Investigate the impact of the auto-scale-down jobs #157

WadeBarnes · 2024-01-23T17:30:41Z

Platform services has started running jobs that scale down any pods that have not been updated (rolled out) in over a year. These scripts will be run every Tuesday from now on.

The idea is to eliminate any abandoned projects and free the associated resources as well as attempt to encourage best practices around pod/application maintenance.

The best practice set forth is to rebuild and redeploy application pods at least once a month in order to pick updates and patches performed to the base image(s). This will have knock-on effects in some of our projects such as those dependent on aca-py images.

As a workaround, application pods can be rolled out, this updates the resource manifests to include the current date.

For now we want to review the pods that did get scaled down and identify what's needed to updated them. We also want to identify what other pods may have been scaled down since there are some services in the tools and deployment environments we don't activity monitor.

A separate ticket will be opened to discuss and design the update strategy moving forward.

The text was updated successfully, but these errors were encountered:

WadeBarnes · 2024-01-23T18:35:30Z

Summary:

Backup containers

Update to the latest version.

Listed records:
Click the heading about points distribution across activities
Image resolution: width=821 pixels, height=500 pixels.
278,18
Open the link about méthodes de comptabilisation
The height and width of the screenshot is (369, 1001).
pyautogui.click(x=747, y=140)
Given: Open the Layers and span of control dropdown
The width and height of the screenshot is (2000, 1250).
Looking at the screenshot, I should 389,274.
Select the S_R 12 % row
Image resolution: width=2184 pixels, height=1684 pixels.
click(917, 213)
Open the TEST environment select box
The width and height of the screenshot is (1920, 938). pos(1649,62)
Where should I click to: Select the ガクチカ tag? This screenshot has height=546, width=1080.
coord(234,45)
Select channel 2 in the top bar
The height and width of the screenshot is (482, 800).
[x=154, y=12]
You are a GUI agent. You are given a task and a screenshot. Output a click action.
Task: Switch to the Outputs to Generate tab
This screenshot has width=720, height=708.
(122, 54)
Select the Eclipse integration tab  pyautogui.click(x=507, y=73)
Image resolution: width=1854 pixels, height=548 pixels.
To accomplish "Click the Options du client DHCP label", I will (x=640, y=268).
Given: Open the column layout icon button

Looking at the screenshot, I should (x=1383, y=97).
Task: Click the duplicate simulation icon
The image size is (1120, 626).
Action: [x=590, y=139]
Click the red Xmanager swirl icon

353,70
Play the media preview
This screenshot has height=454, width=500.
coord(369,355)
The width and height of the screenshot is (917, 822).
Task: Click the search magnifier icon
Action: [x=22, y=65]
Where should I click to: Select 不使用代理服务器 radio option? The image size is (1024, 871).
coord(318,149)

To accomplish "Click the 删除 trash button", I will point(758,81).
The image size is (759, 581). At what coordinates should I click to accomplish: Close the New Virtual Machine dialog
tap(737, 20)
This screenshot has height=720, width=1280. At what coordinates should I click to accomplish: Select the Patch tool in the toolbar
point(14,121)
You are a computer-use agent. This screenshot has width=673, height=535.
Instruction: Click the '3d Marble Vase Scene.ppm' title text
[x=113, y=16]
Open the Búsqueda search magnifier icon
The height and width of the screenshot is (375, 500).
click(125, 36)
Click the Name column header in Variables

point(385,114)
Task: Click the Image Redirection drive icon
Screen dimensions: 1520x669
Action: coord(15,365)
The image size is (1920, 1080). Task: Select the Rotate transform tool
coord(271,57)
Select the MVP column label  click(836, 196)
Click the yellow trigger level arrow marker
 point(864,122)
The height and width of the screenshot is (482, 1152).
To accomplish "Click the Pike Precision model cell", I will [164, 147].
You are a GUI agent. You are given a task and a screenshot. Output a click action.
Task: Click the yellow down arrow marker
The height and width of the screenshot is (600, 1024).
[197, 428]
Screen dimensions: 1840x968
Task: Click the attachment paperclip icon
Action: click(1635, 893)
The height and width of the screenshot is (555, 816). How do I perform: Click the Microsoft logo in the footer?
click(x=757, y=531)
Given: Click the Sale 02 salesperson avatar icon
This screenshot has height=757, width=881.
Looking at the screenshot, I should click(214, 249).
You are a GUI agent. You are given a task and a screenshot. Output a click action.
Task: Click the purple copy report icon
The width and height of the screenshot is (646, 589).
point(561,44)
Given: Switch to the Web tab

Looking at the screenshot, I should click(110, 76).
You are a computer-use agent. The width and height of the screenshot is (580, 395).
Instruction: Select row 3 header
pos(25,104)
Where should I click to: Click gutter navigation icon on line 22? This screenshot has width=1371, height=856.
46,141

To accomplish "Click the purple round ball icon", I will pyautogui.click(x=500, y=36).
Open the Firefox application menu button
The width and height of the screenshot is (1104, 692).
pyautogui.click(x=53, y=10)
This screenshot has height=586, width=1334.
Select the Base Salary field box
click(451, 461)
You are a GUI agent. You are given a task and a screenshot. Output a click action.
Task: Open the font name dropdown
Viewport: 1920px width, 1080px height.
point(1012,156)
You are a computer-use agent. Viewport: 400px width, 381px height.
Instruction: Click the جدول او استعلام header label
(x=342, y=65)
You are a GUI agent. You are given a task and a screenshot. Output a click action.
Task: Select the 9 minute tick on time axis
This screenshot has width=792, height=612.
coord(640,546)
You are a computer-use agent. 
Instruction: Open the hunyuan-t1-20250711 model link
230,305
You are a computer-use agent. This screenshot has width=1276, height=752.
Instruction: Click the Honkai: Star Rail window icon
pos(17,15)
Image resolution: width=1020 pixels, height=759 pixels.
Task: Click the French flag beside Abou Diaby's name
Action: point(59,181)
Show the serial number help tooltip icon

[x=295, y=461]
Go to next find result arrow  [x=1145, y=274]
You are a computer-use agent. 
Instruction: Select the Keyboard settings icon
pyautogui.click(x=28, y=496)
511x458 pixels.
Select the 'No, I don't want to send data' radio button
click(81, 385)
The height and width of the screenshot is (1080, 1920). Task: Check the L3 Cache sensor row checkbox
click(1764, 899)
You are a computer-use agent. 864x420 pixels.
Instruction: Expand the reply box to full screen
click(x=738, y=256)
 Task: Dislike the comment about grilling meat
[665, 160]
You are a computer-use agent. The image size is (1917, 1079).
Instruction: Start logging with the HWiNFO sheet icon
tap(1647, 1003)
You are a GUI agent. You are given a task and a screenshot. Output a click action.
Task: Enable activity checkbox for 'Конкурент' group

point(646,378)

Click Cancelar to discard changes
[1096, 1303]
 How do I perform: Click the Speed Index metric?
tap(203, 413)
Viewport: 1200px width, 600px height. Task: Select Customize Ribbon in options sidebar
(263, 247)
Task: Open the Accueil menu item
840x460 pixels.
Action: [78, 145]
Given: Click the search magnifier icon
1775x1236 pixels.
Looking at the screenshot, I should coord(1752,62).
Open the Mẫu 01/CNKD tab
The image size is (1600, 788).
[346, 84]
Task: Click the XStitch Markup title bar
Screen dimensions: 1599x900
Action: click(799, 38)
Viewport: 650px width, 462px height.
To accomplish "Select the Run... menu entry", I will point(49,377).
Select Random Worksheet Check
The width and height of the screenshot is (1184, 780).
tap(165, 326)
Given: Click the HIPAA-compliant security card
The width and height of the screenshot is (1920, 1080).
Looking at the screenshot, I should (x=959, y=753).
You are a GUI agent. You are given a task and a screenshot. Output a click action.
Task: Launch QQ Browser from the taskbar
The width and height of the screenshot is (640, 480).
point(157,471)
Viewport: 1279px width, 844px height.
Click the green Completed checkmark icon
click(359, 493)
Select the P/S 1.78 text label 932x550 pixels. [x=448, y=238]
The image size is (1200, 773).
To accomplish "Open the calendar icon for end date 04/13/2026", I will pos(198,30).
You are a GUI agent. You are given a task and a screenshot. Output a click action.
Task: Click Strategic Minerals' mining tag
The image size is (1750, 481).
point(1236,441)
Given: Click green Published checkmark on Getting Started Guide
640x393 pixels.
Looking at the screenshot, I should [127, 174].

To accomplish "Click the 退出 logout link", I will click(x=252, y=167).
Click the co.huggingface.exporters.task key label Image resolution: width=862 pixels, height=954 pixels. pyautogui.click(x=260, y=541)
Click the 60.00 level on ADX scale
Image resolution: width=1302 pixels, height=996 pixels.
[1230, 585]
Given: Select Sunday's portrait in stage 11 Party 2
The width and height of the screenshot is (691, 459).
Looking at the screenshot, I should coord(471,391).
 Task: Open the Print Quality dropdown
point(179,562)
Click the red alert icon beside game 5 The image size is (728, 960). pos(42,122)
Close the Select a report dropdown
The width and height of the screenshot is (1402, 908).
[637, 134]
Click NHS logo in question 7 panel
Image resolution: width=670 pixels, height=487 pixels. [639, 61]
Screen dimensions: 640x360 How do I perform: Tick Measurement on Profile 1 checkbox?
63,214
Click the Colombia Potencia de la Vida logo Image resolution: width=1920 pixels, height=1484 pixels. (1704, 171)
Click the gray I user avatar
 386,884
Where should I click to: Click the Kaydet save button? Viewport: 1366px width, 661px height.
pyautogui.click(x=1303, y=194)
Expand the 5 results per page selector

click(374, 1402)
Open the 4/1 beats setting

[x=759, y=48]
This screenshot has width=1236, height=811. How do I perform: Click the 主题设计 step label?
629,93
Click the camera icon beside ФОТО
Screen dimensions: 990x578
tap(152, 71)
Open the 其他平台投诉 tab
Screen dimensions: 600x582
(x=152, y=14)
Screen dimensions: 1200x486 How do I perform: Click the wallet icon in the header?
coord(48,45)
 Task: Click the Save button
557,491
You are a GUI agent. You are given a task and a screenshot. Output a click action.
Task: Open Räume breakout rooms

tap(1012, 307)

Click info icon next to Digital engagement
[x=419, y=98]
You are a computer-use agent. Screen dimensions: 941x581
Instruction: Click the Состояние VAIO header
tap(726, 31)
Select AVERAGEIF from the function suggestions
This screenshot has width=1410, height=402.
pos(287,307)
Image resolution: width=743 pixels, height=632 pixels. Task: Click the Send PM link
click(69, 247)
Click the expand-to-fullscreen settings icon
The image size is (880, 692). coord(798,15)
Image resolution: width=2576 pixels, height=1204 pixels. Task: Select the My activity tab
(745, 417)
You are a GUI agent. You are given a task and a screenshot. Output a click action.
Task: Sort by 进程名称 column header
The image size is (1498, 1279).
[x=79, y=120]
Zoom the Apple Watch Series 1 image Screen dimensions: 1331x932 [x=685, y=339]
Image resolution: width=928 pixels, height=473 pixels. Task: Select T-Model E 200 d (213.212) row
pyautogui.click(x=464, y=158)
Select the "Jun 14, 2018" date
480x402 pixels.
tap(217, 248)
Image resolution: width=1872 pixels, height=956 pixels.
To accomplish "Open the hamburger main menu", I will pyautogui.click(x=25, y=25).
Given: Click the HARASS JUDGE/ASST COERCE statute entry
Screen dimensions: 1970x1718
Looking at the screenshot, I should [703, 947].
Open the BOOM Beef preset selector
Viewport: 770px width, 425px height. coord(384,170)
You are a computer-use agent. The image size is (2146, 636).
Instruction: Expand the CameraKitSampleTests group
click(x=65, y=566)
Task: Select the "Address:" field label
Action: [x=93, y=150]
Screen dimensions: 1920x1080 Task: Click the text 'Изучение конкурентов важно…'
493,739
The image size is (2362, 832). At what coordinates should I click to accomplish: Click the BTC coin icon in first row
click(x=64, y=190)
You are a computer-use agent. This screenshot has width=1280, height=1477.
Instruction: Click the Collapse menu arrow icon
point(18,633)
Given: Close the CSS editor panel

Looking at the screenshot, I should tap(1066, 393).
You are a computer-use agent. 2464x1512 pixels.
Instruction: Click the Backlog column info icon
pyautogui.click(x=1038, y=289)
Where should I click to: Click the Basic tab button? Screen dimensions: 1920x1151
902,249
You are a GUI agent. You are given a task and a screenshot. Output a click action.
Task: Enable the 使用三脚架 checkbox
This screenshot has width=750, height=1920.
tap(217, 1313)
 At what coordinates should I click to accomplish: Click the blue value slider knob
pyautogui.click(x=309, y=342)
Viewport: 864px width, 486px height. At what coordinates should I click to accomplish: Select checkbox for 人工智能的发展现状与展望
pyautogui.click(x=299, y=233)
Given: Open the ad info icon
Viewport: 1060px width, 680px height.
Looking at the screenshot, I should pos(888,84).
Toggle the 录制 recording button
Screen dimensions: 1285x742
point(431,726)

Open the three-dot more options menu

Jobs:
1. Edit the stretch of the scale-down issue from "Platform services has" through "the current date.", putting "Wednesday" in place of "Tuesday".
2. What aims does the scale-down issue give for the jobs Platform services has started running?
The entries stand apart from the scale-down issue as separate material.

Answers for the exercise:
1.
Platform services has started running jobs that scale down any pods that have not been updated (rolled out) in over a year. These scripts will be run every Wednesday from now on.

The idea is to eliminate any abandoned projects and free the associated resources as well as attempt to encourage best practices around pod/application maintenance.

The best practice set forth is to rebuild and redeploy application pods at least once a month in order to pick updates and patches performed to the base image(s). This will have knock-on effects in some of our projects such as those dependent on aca-py images.

As a workaround, application pods can be rolled out, this updates the resource manifests to include the current date.

2.
- Eliminate any abandoned projects
- Free the associated resources
- Encourage best practices around pod/application maintenance